- Sebagian masyarakat pesisir Kota Padang, Sumatera Barat, terdampak banjir rob pada Oktober lalu. Air laut seperti meluap ke darat padahal cuaca sedang cerah. Mengapa ini terjadi?
- Nofi Yendri Sudiar, Kepala Research Center for Climate Change (RCCC) Universitas Negeri Padang menilai, mangrove sebagai pelindung Kota Padang dari abrasi, maupun banjir rob terus tergerus.
- Eni Kamal, Kepala Pusat Studi Mangrove Universitas Bung Hatta mengatakan, intrusi air laut, sudah masuk jauh ke Kota Padang. Sumur-sumur di Kota Padang itu sudah terkena intrusi air laut yang masuk ke air tanah. Kalau sampai 10 tahun kemudian kondisi mangrove terus tergerus, besar kemungkinan terjadi penurunan tanah.

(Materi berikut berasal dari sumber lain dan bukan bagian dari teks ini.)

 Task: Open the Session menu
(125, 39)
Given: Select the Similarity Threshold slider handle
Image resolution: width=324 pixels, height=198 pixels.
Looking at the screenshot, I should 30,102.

- Pemerintah, harus membuat perda pelestarian mangrove yang melingkupi perlindungan kawasan mangrove yang berada di luar kawasan konservasi dan masuk kewenangan pemerintah provinsi.
Sebagian masyarakat pesisir Kota Padang, Sumatera Barat, terdampak banjir rob pada Oktober lalu. Air laut seperti meluap ke darat padahal cuaca sedang cerah. Air pasang ini naik sekitar tiga hari. Halaman Laboratorium Fisika Universitas Negeri Padang pun tergenang air laut.
Apa yang terjadi? Nofi Yendri Sudiar, Kepala Research Center for Climate Change (RCCC) Universitas Negeri Padang menilai, mangrove sebagai pelindung Kota Padang dari abrasi, maupun banjir rob terus tergerus.
Nofi lakukan penelitian seperti mangrove, penggunaan sepadan sungai dan kaitan curah hujan tinggi. Dari 2002-2022, lebih 100 hektar mangrove hilang di Kota Padang.
Pada 2015, luasan mangrove ada 356 hektar menyusut 87 hektar sampai 2022, jadi 269 hektar. “Luas mangrove Kota Padang banyak menyusut,” katanya.
Alumni Institut Pertanian Bogor ini mengatakan, hutan mangrove menyusut berarti penyerapan karbon berkurang.
“Kebanyakan yang tersisa mangrove di Teluk Buo. Kita tidak boleh masuk ke (hutan mangrove) itu karena masuk kawasan PLTU Teluk Sirih. Tinggal di daerah sana yang paling banyak mangrovenya,” katanya.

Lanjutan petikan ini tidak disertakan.